For this, Hume has been savaged. Post media critic Tom Shales put him in the category of a “sanctimonious busybody” engaged in “telling people what religious beliefs they ought to have.” Blogger Andrew Sullivan criticized Hume’s “pure sectarianism,” which helps abolish “the distinction between secular and religious discourse.” MSNBC’s David Shuster called Hume’s religious advice “truly embarrassing.”
Hume’s critics hold a strange view of pluralism. For religion to be tolerated, it must be privatized — not, apparently, just in governmental settings but also on television networks. We must have not only a secular state but also a secular public discourse. And so tolerance, conveniently, is defined as shutting up people with whom secularists disagree. Many commentators have been offering Woods advice in his travails. But religious advice, apparently and uniquely, should be forbidden. In a discussion of sex, morality and betrayed vows, wouldn’t religious issues naturally arise? How is our public discourse improved by narrowing it — removing references to the most essential element in countless lives?

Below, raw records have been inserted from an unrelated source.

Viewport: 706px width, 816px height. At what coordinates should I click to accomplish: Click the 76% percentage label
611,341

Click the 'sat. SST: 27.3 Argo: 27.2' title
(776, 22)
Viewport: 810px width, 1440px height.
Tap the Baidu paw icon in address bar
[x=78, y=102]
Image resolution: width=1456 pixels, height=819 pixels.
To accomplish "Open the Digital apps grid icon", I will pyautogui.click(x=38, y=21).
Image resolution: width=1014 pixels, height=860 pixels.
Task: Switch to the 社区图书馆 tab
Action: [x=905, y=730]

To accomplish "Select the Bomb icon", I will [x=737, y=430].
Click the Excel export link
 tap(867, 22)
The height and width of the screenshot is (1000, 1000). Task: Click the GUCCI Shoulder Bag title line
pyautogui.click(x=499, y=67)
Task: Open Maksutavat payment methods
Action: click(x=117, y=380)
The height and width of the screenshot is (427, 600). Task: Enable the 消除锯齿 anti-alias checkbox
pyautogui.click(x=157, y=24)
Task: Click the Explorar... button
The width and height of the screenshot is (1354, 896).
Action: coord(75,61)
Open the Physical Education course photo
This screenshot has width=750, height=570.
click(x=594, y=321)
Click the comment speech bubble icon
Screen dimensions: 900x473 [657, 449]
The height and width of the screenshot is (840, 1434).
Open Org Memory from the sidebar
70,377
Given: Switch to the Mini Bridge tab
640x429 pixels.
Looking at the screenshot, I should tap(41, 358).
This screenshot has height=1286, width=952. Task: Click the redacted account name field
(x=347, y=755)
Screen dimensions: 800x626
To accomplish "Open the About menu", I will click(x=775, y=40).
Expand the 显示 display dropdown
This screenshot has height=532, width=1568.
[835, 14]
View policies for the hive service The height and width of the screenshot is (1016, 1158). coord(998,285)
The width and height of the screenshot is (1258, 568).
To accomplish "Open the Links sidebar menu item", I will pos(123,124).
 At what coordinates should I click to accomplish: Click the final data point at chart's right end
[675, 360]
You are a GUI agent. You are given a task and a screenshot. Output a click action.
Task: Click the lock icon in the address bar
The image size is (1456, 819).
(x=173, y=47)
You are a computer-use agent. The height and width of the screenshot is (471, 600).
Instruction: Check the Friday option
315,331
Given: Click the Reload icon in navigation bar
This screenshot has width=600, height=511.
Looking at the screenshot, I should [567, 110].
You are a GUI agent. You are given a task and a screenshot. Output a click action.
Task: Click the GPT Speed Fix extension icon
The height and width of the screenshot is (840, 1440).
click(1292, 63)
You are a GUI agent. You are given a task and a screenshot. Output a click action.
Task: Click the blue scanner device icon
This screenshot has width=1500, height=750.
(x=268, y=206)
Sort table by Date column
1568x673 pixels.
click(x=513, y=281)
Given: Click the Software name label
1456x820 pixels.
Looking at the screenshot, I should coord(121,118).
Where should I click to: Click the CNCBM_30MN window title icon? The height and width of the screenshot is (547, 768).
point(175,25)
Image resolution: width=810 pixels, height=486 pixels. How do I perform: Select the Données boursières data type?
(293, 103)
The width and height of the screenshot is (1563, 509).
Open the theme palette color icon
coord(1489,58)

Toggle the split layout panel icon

True tolerance consists in engaging deep disagreements respectfully — through persuasion — not in banning certain categories of argument and belief from public debate.
In this controversy, we are presented with two models of discourse. Hume, in an angry sea of loss and tragedy — his son’s death in 1998 — found a life preserver in faith. He offered that life preserver to another drowning man. Whatever your view of Hume’s beliefs, he could have no motive other than concern for Woods himself.
The other model has come from critics such as Shales, in a spittle-flinging rage at the mention of religion in public, comparing Hume to “Mary Poppins on the joys of a tidy room, or Ron Popeil on the glories of some amazing potato peeler.” Shales, of course, is engaged in proselytism of his own — for a secular fundamentalism that trivializes and banishes all other faiths. He distributes the sacrament of the sneer.
Who in this picture is more intolerant?
It is the left that are the intolerant ones… it is the left that are filled most with hate… it is the left that are the most judgmental and narrow-minded… it is the left whose ranks are stock full of bigots, racists and dogmatists…
Remember this the next time you hear them make their claims against people like you and me, people with traditional values, people who do nothing more than attempt to make sense of their Christian faith and who attempt, in fits, starts, and at times failure, to live that faith out.
And thank God for a faith that offers forgiveness and redemption, uniquely, necessarily and yes, exclusively.